*** Extracted material ***
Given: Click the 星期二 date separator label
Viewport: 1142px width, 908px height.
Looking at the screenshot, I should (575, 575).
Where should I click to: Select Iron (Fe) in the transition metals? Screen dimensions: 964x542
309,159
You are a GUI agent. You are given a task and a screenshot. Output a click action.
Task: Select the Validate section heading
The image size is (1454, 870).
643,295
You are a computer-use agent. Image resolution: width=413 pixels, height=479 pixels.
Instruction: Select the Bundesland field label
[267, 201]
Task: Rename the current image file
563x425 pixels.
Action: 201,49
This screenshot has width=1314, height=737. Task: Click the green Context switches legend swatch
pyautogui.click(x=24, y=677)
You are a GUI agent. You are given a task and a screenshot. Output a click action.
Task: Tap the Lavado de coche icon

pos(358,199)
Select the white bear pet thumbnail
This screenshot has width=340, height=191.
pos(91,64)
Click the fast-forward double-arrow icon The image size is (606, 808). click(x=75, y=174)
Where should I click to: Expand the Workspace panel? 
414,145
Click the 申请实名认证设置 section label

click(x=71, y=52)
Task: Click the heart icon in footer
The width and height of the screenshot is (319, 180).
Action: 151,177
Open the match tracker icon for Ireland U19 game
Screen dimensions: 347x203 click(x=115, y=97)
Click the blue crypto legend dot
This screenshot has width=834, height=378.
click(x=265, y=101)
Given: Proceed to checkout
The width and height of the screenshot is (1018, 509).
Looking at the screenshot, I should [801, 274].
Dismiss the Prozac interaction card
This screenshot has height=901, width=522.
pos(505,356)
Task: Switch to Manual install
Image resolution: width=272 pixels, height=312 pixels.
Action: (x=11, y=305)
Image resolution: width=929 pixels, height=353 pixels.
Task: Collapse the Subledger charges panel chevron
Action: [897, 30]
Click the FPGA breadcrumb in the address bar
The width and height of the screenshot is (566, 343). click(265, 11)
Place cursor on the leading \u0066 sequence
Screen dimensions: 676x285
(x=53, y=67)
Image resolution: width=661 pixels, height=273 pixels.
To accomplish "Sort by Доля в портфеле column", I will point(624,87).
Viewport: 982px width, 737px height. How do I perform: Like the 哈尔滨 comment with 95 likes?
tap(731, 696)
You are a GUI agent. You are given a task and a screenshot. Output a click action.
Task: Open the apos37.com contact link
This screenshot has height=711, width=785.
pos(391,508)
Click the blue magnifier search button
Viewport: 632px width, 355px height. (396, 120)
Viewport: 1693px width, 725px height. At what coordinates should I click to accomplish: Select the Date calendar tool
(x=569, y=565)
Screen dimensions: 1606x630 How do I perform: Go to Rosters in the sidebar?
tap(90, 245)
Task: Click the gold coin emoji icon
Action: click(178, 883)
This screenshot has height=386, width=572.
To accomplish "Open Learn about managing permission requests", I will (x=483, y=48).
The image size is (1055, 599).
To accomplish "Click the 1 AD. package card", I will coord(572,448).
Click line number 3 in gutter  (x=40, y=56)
***
• What to work on
Copy the part of the material that opens with the line containing "Given: Proceed to checkout" and closes with the line containing "tap(731, 696)", keeping every line exactly as it stands.

• Exercise output
Given: Proceed to checkout
The width and height of the screenshot is (1018, 509).
Looking at the screenshot, I should [801, 274].
Dismiss the Prozac interaction card
This screenshot has height=901, width=522.
pos(505,356)
Task: Switch to Manual install
Image resolution: width=272 pixels, height=312 pixels.
Action: (x=11, y=305)
Image resolution: width=929 pixels, height=353 pixels.
Task: Collapse the Subledger charges panel chevron
Action: [897, 30]
Click the FPGA breadcrumb in the address bar
The width and height of the screenshot is (566, 343). click(265, 11)
Place cursor on the leading \u0066 sequence
Screen dimensions: 676x285
(x=53, y=67)
Image resolution: width=661 pixels, height=273 pixels.
To accomplish "Sort by Доля в портфеле column", I will point(624,87).
Viewport: 982px width, 737px height. How do I perform: Like the 哈尔滨 comment with 95 likes?
tap(731, 696)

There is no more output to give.